Me apreté los lagrimales con el pulgar y el dedo medio.

—¿Estaban todos muertos, no? —dije— Dime que no se escapó ninguno. Eso lastimaría mis sentimien…


—Oh, por dios, Matthew…



Se cubrió la boca con una mano. El momento de reconocimiento, ese en que brotó dentro de su mente la idea de que su viejo amigo se había convertido en un vampiro marciano de la octava esfera del infierno, fue breve. Me volteó con sorpresiva agilidad y, poniéndome las manos a la espalda, me esposó antes de que yo pudiera invitar a mi cuerpo a reaccionar. He aquí mi escape triunfal.



Sentí cómo me metía en la patrulla y reportaba la locación del carro que consiguió, con una pistola vacía en el tablero. El carro se puso en movimiento, conmigo dentro, tras una redecilla de hierro que separa a Georgie de mi persona, como a dos habitantes de dos mundos claramente divididos.



—No te escuché bien, Georgie. ¿Dijiste por la radio que tenías bajo custodia a un sospechoso o a Matthew Stark?


Apoyé la cabeza en el asiento y cerré los ojos. Respiré por la boca.


—No importa, ¿no te parece?


—Me parece que sí. Porque si me nombraste por nombre y apellido, mierda, si me nombraste sólo por mi apellido, tendrás a todas las huestes del mal persiguiendo a esta patrulla en cuestión de minutos.

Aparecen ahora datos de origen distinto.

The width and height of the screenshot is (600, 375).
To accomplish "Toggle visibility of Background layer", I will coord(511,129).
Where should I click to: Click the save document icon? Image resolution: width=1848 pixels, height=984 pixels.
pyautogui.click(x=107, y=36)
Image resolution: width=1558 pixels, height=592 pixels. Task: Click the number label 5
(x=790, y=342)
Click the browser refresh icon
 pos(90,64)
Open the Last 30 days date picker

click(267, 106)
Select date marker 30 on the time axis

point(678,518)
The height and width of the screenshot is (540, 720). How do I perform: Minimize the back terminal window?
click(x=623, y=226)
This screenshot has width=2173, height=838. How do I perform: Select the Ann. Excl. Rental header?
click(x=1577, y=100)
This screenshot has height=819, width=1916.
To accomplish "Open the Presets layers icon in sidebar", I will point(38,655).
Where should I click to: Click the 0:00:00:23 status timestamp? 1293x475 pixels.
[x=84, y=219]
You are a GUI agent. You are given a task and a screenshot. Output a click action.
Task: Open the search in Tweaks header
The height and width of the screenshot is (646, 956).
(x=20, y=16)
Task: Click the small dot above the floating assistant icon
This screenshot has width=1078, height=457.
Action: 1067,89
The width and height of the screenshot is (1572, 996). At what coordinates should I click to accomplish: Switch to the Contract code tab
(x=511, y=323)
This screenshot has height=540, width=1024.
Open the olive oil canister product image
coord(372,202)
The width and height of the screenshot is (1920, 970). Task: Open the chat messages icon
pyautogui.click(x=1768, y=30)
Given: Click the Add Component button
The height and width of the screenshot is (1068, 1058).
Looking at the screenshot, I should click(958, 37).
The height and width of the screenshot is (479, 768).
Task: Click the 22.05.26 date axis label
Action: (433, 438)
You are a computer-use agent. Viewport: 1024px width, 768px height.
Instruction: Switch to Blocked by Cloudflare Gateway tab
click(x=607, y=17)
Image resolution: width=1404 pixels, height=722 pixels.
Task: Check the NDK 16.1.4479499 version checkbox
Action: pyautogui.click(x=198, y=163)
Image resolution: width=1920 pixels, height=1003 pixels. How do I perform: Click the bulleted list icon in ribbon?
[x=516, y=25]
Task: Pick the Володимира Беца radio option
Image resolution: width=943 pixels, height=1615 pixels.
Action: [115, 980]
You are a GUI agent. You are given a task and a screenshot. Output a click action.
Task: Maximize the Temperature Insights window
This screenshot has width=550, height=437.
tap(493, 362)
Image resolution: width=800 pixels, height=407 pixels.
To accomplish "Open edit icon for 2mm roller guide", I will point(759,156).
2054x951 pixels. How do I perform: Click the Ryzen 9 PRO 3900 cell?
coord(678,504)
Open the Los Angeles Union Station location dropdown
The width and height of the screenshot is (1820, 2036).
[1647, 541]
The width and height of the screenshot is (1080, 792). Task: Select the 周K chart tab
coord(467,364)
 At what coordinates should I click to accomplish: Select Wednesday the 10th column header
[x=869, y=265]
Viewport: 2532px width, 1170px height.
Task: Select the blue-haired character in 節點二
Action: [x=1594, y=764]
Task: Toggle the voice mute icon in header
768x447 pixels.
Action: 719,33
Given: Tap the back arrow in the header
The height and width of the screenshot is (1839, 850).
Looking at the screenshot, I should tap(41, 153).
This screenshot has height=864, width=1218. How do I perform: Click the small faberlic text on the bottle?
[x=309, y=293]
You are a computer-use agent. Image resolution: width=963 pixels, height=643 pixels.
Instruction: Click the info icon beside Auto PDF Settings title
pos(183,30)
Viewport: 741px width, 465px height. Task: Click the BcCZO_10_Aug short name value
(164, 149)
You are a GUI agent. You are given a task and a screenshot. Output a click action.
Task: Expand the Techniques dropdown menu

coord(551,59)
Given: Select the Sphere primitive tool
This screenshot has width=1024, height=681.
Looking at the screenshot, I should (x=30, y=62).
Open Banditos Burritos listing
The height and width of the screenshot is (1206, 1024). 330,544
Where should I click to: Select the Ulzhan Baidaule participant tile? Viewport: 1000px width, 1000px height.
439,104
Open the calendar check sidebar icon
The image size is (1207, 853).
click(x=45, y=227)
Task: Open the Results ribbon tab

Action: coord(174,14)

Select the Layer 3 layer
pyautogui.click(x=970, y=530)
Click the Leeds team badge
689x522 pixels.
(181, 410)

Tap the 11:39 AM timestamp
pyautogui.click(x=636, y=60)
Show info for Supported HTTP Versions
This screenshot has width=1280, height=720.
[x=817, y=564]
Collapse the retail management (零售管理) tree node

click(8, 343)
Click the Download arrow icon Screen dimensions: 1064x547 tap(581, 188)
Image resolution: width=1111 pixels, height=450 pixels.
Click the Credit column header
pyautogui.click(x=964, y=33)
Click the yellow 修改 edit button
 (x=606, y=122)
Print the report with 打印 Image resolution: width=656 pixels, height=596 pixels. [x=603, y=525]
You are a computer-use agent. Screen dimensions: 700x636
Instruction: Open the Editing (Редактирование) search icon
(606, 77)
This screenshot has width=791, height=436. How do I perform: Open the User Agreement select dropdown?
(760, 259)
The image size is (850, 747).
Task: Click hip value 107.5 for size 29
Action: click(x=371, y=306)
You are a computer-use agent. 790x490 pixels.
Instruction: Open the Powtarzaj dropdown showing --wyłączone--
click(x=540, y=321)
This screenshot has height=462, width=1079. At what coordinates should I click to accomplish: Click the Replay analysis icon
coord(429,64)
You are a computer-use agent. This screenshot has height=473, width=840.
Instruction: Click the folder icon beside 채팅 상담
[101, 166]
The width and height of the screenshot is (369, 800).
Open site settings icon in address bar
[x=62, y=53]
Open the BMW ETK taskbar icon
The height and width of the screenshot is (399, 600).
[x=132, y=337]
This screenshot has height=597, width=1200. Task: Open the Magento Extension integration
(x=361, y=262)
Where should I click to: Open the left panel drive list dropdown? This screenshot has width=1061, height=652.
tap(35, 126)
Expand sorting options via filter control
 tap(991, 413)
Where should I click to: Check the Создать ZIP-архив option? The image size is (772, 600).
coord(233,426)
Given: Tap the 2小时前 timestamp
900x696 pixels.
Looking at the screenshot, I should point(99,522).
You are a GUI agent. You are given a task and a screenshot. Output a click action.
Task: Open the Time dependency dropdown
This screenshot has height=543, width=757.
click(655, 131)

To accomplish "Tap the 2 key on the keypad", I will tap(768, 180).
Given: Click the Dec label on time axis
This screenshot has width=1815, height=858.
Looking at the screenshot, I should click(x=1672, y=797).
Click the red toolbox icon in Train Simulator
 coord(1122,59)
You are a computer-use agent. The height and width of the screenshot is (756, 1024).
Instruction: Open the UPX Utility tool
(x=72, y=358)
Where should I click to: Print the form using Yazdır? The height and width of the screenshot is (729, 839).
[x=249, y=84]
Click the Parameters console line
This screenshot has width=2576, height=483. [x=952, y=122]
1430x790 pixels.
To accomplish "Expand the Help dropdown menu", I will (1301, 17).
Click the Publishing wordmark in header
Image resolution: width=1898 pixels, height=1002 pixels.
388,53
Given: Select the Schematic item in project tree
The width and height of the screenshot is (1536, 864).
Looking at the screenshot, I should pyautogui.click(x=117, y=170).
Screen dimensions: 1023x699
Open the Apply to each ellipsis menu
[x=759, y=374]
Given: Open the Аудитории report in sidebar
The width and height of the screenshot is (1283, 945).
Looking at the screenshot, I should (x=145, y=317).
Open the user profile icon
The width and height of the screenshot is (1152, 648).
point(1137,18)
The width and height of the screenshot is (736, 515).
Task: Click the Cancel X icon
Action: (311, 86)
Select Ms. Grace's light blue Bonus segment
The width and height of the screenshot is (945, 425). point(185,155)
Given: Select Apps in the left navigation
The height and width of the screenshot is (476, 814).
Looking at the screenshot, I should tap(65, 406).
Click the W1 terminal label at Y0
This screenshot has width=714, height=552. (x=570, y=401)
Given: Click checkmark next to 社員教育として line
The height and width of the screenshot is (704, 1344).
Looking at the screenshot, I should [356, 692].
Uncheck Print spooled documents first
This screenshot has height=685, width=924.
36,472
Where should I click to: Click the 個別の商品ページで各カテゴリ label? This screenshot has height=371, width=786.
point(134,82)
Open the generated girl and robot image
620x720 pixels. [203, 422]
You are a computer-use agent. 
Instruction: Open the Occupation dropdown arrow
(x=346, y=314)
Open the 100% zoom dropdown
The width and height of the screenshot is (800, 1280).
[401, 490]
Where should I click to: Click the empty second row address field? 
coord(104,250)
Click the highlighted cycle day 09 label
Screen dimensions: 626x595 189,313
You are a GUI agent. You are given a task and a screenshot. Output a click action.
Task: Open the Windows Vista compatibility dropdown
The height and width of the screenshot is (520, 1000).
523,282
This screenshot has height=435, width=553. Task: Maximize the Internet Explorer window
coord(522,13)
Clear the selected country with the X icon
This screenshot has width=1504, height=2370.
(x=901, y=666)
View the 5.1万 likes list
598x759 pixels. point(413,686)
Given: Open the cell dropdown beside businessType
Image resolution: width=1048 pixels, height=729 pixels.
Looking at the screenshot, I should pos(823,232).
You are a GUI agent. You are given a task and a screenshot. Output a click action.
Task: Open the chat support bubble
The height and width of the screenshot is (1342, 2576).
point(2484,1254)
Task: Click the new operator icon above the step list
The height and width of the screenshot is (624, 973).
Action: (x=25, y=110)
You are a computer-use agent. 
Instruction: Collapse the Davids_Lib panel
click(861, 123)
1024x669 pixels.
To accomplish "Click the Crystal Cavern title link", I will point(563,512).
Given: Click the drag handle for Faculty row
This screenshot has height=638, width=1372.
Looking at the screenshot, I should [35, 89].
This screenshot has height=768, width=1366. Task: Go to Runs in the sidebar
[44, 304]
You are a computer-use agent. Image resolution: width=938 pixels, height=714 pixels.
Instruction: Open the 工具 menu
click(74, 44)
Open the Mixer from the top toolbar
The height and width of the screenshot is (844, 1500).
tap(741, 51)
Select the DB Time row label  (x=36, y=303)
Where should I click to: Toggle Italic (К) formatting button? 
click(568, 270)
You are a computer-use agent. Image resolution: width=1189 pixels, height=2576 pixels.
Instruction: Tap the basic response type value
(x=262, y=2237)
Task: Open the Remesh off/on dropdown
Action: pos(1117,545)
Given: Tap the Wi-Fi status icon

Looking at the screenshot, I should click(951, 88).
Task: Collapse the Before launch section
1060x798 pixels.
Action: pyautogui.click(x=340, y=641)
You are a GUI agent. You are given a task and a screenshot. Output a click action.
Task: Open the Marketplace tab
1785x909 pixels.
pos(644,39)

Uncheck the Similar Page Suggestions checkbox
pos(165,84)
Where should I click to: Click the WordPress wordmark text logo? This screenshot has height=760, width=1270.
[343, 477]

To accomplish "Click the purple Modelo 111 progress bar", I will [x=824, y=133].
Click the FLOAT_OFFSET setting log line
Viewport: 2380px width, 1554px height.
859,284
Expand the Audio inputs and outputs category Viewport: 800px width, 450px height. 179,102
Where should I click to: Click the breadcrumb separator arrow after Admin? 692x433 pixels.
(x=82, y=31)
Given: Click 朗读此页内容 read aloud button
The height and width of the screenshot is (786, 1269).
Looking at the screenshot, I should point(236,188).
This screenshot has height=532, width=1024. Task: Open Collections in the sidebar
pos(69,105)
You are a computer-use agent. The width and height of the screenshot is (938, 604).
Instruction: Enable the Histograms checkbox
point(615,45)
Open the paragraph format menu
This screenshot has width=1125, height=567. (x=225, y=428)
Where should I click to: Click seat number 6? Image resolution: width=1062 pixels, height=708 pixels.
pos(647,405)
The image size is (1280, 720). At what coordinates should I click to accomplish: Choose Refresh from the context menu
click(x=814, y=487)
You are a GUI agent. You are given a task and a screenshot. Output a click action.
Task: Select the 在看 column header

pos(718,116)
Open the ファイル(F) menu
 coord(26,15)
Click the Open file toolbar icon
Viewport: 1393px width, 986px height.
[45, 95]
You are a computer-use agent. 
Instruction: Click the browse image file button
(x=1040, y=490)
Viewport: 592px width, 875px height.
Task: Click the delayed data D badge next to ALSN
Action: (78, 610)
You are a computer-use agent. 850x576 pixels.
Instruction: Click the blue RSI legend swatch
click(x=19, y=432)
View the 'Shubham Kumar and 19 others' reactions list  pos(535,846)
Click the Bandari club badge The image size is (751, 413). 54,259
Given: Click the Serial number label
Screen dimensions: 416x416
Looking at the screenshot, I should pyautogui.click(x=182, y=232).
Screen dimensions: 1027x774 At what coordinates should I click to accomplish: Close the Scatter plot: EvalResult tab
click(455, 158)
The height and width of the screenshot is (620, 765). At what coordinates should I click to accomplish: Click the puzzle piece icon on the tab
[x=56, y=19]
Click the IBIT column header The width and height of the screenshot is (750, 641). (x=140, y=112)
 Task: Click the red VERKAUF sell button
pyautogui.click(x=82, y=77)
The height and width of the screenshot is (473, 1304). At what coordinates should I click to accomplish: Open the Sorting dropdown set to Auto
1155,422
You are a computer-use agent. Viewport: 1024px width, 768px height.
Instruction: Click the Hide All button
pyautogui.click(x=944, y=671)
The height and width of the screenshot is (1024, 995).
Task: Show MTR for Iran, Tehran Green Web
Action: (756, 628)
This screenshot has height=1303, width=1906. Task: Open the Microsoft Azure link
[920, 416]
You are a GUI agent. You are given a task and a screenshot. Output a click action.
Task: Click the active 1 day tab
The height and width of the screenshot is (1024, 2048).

Nunca llegaremos a la jefatura.


Me incorporé, encontrando mis propios ojos enrojecidos en el retrovisor.


—Así que dime, hermanito, que no cometiste la estupidez identificarme en tu reporte a la central.



Georgie pareció considerar el mensaje de lo que acababa de decirle, sujetó el volante con ambas manos y me dio miradas esporádicas por el retrovisor.


—Esa paranoia… —empezó a decir.


Llegamos a la autopista cuando el otro vehículo se puso a nuestro lado, a toda velocidad, una maquina afeitadora automotriz, cargada de suspiros fatales que zumbaban como un enjambre de insectos antropófagos.



La ventana del copiloto se bajó y el hombre que emergió con la subametralladora era Kholia Karamazov, uno de los Hermanos Karamazov: los más despiadados asesinos del ruso.